Cómo sobrevivir a un aplauso
Se anuncian giros al centro o a la izquierda mediante nombramientos o agendas que se quedan en letrero luminoso fuera, porque aquí nadie se desplaza un milímetro: una cosa es mover las caras y otra mover los pies
Hay dos razones por las que usted, lector, no conoce la tribu bonga. La primera es porque no presta atención. La segunda es porque no existe. Pesa mucho más la primera.
La primera referencia a esta tribu la hizo Umberto Eco en 1987 en la revista L’Expresso, donde publicó una serie de artículos disparatados y habitualmente ácidos que ha recopilado Lumen bajo el título Cómo viajar con un salmón. En uno de esos textos (Cómo presentar en televisión), Eco cuenta que fue enviado a estudiar a los bongas, una supuesta tribu que vive entre la Tierra Incógnita y las Islas Afortunadas. “Los bongas hacen más o menos lo que nosotros hacemos, pero muestran una extraña predisposición para la integridad de la información. Ignoran el arte de la presuposición y de lo implícito”. Es decir, explica Eco, nosotros decidimos hablar y empezamos a hacerlo, un bonga anunciará: “Ahora voy a hablar y a usar palabras”.
La razón que encontró Umberto Eco a esta obsesión por las puntualizaciones, y que recordó con más motivo en otro artículo publicado en 2014, donde recuperó a los fabulosos bongas, es por su culto al espectáculo, y la irremediable necesidad de que lo obvio sea espectáculo también, por tanto, digno de ser anunciado y, en último caso, aplaudido. Aplausos, los de la gente bonga, con tan poco orden y concierto que, en la actualidad, tanto tiene que el orador de la tribuna del Congreso haya dicho lo contrario de lo que quería decir, que el deportista que se retire rompa a llorar, que el público reciba la orden de aplaudir mediante un panel o que alguien entre por una puerta sin saber qué va a hacer o decir (a veces anuncia una enfermedad, y se le aplaude otra vez, o anuncia una adicción a las drogas, interrumpido por los aplausos).
Ya no sólo hay que explicarlo todo: hay que explicitarlo antes de explicarlo. Y anunciarlo, entre aplausos, si es posible. En uno de sus mejores cuentos, Augusto Monterroso realizó la semblanza de un aspirante a escritor del que la prensa anunció, con un titular insuperable: Leopoldo Ralón comienza la escritura de su primera novela, para, durante los meses siguientes, seguir informando del proceso (“Cuarto capítulo terminado”, “dudas con el final”). Por supuesto, la novela (si mal no recuerdo, la pelea de un puercoespín contra un perro) no llegaba nunca. Pero qué más daba.

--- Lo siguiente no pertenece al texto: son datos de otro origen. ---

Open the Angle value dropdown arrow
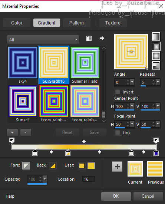This screenshot has width=165, height=204. (x=132, y=82)
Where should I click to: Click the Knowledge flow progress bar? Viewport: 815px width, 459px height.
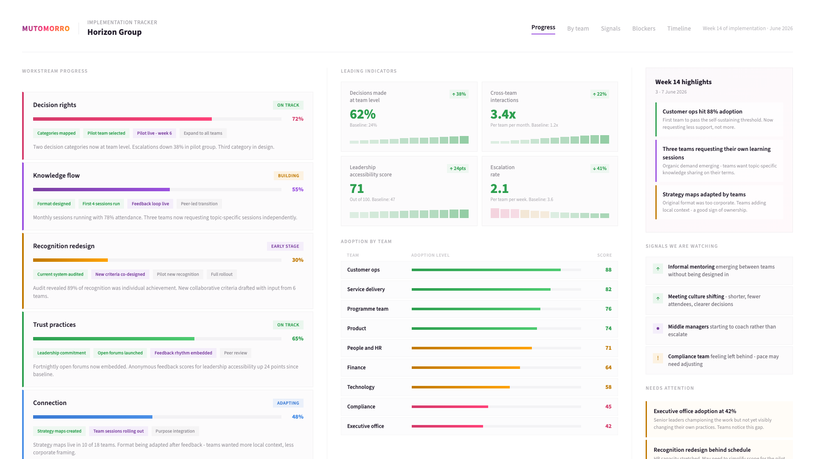pos(157,190)
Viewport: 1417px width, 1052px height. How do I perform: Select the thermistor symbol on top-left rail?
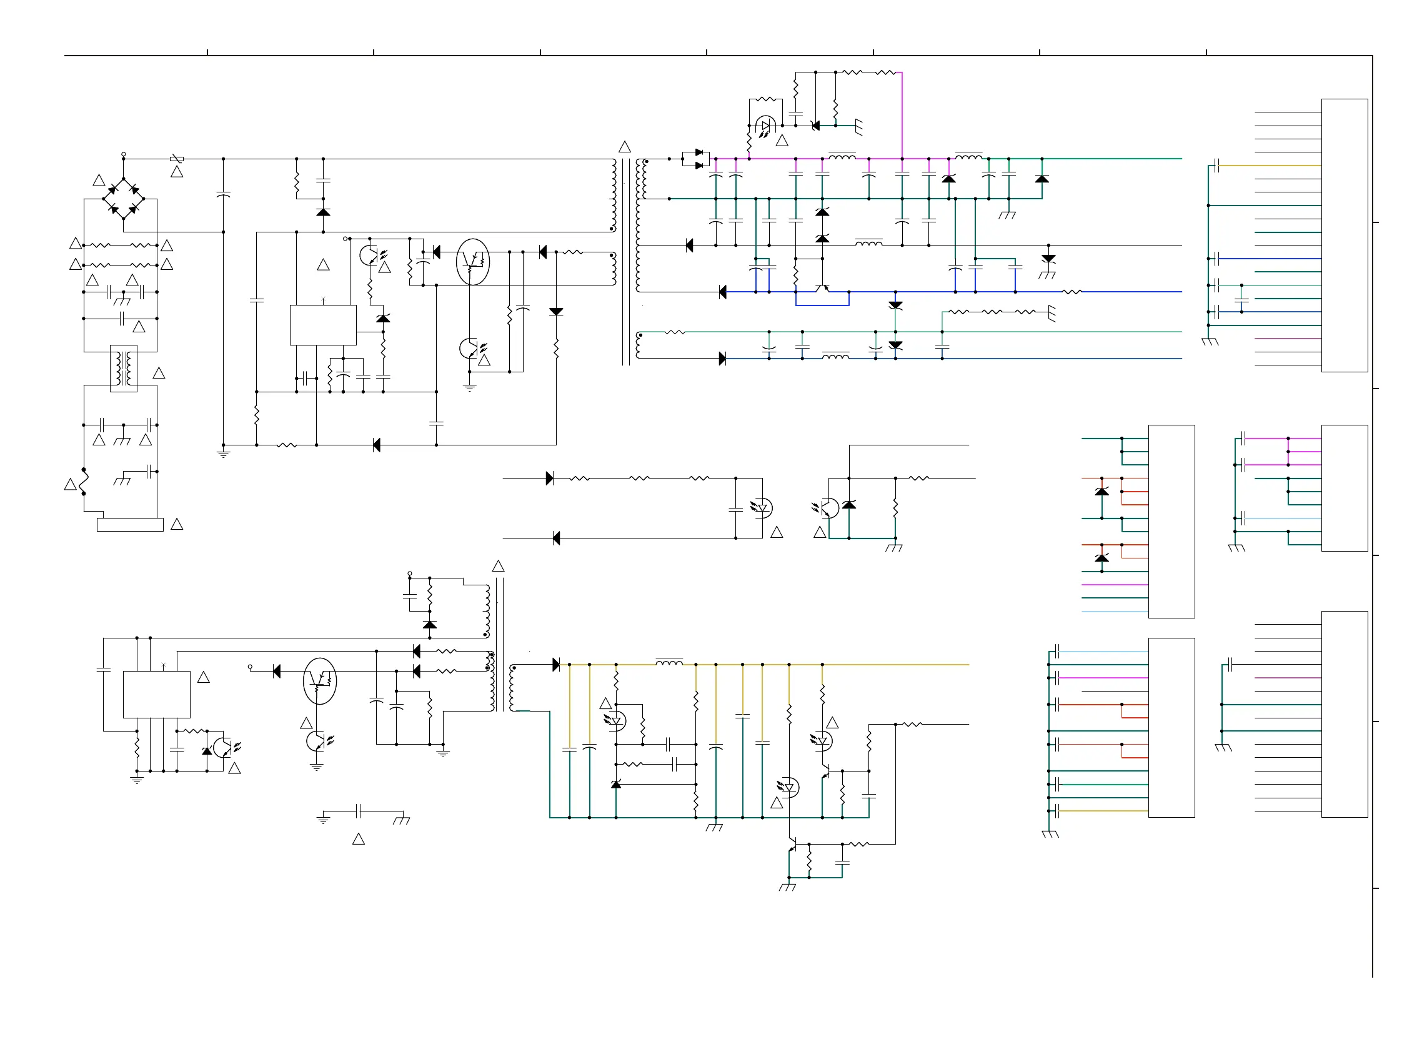177,159
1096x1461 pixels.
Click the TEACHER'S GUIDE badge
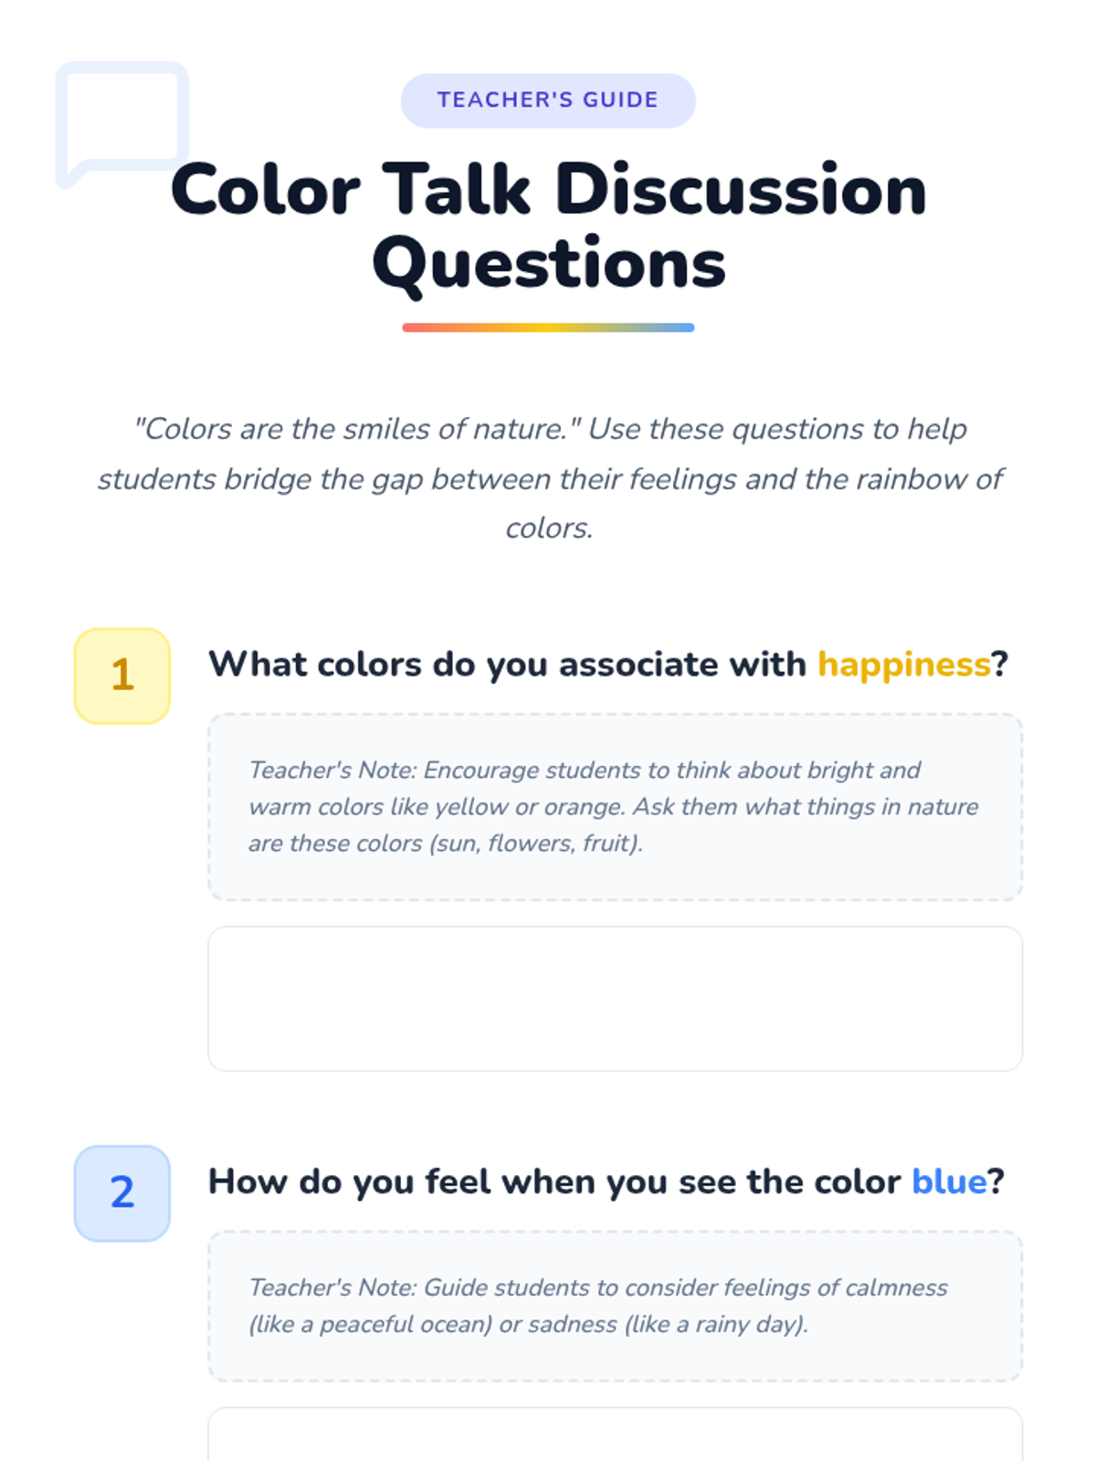(547, 100)
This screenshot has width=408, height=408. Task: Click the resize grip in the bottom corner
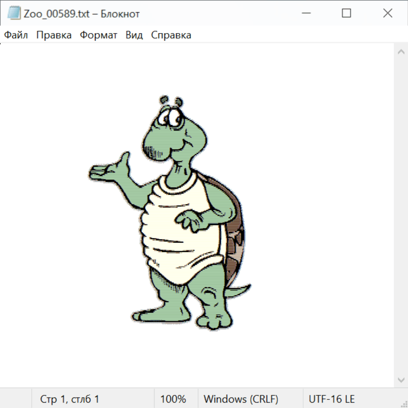pos(404,404)
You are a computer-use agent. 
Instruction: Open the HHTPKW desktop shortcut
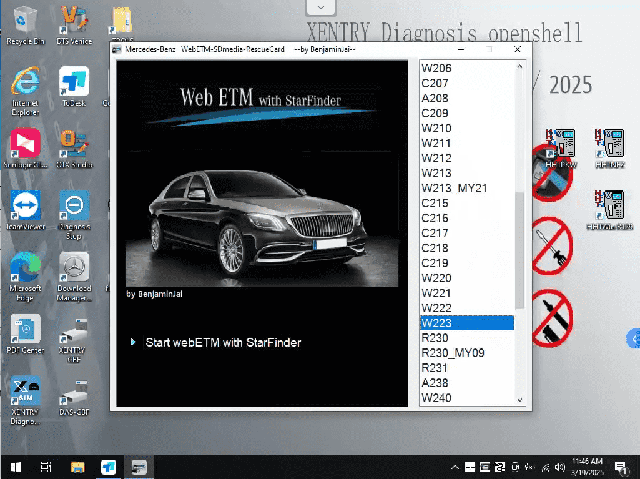coord(560,147)
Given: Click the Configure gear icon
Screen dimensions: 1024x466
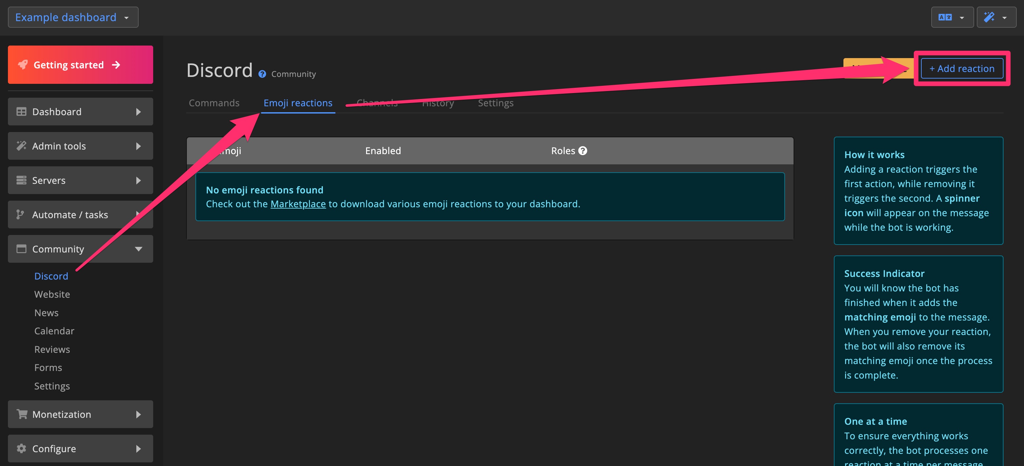Looking at the screenshot, I should (x=21, y=449).
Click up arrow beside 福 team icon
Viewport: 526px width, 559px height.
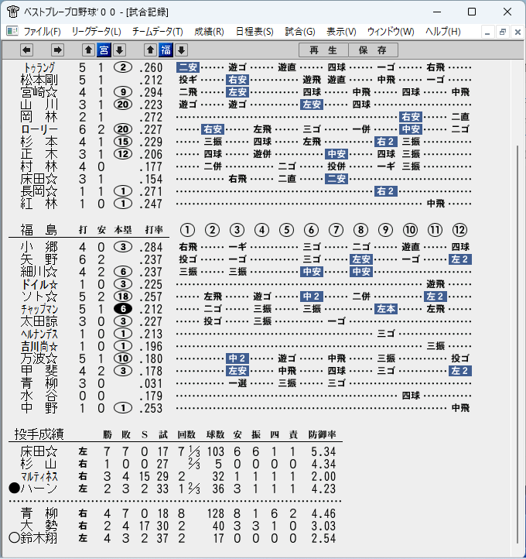click(150, 50)
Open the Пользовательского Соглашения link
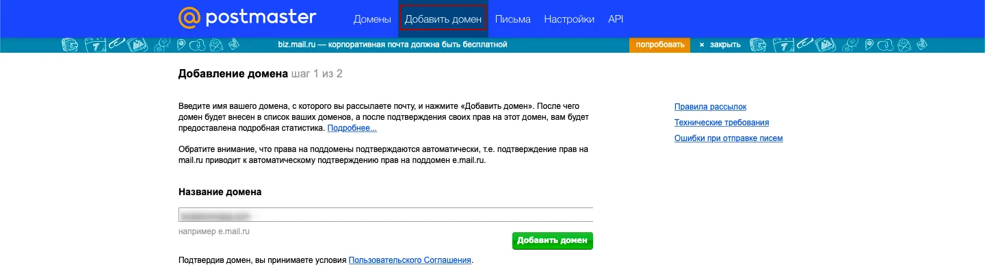Screen dimensions: 985x278 (410, 260)
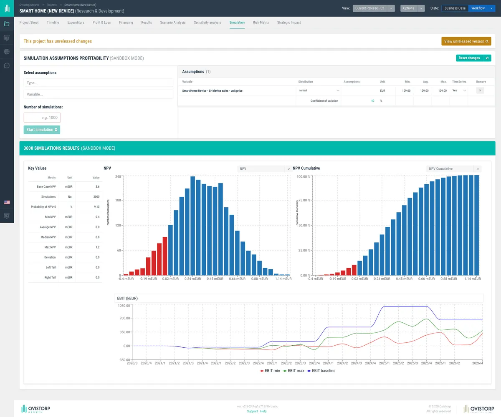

Todo esto tiene que ver con el espectáculo antes del espectáculo, por eso la vida pública y su mejor representación, la política, se ha llenado de explicaciones infantiloides y bobas, sin ironías ni dobles sentidos, para que no haya malinterpretaciones o, peor, no se viralice una descontextualización perversa. Por eso se “anuncian” giros al centro o a la izquierda mediante nombramientos o agendas que se quedan en el espectáculo de letrero luminoso fuera, porque aquí nadie se desplaza un milímetro: una cosa es mover las caras y otra cosa es mover los pies. Y de ahí que, a la manera de esa tribu bonga, el aplauso lo haya inundado todo hasta convertirse en una burbuja moral (lo que hacen los míos, siendo los míos mi partido, mi periódico, mis amigos, mi empresa o mi club) que, o termina explotando, o nos acabará convirtiendo a todos en idiotas, aplaudiendo sin saber a qué o a quién, incapaces de parar para no ser los primeros en hacerlo, y pobre del que pare de aplaudir para preguntar por qué aplaude, o del que quiera usar las manos para otra cosa.